[Stored data]
_ _ _
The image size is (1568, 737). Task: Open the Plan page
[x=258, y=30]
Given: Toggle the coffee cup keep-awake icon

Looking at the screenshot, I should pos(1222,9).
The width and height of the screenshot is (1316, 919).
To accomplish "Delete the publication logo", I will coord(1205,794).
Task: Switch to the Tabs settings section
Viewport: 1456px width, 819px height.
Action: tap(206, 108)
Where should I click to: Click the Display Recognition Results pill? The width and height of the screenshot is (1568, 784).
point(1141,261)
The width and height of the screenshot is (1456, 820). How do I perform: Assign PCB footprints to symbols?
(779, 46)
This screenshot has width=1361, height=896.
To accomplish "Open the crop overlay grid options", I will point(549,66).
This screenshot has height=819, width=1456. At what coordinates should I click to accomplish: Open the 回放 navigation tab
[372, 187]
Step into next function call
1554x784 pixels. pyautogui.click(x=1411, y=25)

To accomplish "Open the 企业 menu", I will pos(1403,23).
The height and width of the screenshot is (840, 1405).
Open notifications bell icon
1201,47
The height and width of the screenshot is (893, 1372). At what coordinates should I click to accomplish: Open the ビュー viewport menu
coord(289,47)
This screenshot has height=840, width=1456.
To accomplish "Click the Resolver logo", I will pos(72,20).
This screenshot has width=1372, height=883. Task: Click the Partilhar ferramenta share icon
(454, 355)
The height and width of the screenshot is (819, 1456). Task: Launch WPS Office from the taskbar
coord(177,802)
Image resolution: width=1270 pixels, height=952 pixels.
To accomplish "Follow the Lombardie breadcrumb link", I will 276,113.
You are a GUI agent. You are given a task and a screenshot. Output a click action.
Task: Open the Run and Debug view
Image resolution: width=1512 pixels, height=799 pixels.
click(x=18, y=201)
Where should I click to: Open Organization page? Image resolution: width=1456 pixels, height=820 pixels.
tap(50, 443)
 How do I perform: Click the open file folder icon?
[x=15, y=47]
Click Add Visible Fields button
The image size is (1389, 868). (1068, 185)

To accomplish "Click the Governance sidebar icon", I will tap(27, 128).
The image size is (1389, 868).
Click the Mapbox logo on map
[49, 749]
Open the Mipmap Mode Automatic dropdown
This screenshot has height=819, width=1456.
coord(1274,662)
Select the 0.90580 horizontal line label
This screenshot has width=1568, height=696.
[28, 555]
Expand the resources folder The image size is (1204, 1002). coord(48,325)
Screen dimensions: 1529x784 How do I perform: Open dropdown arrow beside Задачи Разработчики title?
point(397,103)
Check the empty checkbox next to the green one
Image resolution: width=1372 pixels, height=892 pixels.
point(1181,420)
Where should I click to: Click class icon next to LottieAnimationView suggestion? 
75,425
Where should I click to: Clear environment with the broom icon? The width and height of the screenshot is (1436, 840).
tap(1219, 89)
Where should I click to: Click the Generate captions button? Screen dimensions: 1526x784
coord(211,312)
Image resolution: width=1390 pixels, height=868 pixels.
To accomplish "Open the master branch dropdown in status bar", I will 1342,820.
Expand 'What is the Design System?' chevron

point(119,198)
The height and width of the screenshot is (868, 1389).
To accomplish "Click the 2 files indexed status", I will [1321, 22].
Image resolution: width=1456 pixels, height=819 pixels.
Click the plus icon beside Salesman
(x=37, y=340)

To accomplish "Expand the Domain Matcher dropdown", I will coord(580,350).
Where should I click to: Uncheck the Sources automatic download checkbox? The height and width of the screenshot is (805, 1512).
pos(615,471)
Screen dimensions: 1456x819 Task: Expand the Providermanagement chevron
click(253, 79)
_ _ _
**Task requirements:** Starting at the line that contains "Screen dimensions: 1456x819", restate word for word every line through the last one in the records above. Return nothing else.

**Response to the exercise:**
Screen dimensions: 1456x819 Task: Expand the Providermanagement chevron
click(253, 79)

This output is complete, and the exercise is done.